Aquella tarde Luis Miguel murió de un paro cardiaco que registraron todas las pantallas, pero en ese momento nadie supo que había muerto. Es decir, nadie del público lo supo hasta que terminó el festival, esa misma noche. Conforme él y Abraham desalojaban la zona de ese escenario como el resto de los asistentes, notó a la distancia la figura de Susana, abrazada a su entonces nuevo novio, de nombre Ismael. Sintió algo, una especie de celos, así que redujo la velocidad de sus pasos, evitando así un posible encuentro. Abraham ni se inmutó y siguió bebiendo; algunas personas lo abordaron pidiéndole una foto o un autógrafo, ya fuera en servilletas, vasos o pechos desnudos, que la reciente revelación editorial concedió de buen agrado, siempre sonriendo. Moisés lo miró hacerlo, y cuando buscó de nuevo con la mirada a Susana ya la había perdido por completo.
—¿Qué, vamos por otra chela? —le dijo Abraham a Moisés.
—Va, pinshi rockstar, pero tú invitas esta ronda.
Y fue así que ambos caminaron hasta el puesto más cercano de chelas, que por el susto de todos al ver al Sol abandonar el escenario de repente, tras quedarse quieto varios segundos, estaba lleno.
—Ojalá esté bien el pinche Luis Miguel —dijo Abraham.
—Quién sabe —dijo Moisés tras darle un trago a su trago— estuvo medio raro. En una de esas no lo volvemos a ver en vivo.
Todo eso recuerda Moisés ahí sentado en la sala de su depa con el flyer entre las manos. De un par de tragos más concluye su chela y tras aplastar el bote y dejarlo sobre la mesa de centro, regresa a su cama. Ahí, entre las cobijas, piensa en Susana, en si debe o no marcarle. Pa empezar, cómo chingados consiguió mi número, se pregunta, no vaya a ser una treta sucia de alguien, de su novio, piensa. Ni pedo, se dice, se las tendrá que arreglar sola, cuando alguien toca el timbre de su casa.
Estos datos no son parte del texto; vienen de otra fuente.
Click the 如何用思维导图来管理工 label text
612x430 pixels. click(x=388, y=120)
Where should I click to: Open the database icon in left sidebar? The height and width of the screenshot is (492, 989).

De nuevo Moisés se levanta exaltado. Camina descalzo hacia la puerta y a través de la mirilla observa a una persona enfundada en un impermeable amarillo. No logra verle el rostro.
—¿Quién es? —pregunta Moisés y así, sin levantar el rostro, la persona del impermeable le contesta:
—Soy yo, Susana, ábreme por favor.
Moisés coloca una mano en el picaporte y con la otra descorre los seguros y abre. Una patada lo tira de nalgas hacia el piso; la figura enfundada en el impermeable amarillo revela su rostro: resulta ser el Luis Miguel barbado del parque, quien en sus manos lleva una daga afilada que Moisés mira aterrado en el momento en que Luis Miguel levanta el brazo para clavársela,
pero despierta. Afuera, en su yate en medio del mar, hay un sol radiante que dota las aguas de un azul profundo. Luis Miguel sale en bata de baño hacia la proa, las gafas oscuras cubren su mirada verdemiel. Con ambas manos se sujeta del barandal: van un par de ocasiones que se sueña apuñalando a alguien. Será mejor que lo platique con un terapeuta, se dice, aunque piensa que es ridículo, pues no habrá nadie a quien le cuente nada sobre su vida, mucho menos esos sueños en los que se torna un asesino.
El mar frente a sus ojos se desplaza apacible, inmenso, cuando una figura enfundada en un traje oscuro se le acerca por la espalda y le dice:
—Señor.
—Qué pasó.
—Le llama otra vez la tal Susana Mendiola, quiere contarle sobre…
—Si participaré en el Vive Latino.
—Exactamente…
Luis Miguel mira el mar frente a sus ojos; a la distancia una ballena jorobada emerge de las aguas, un instante, haciendo un ruido raro, tras el cual se vuelve a sumergir. El cantante sonríe.
—A ver, pásamela —dice y el hombre de negro le entrega el teléfono, para retirarse de ahí tal como llegó: en silencio.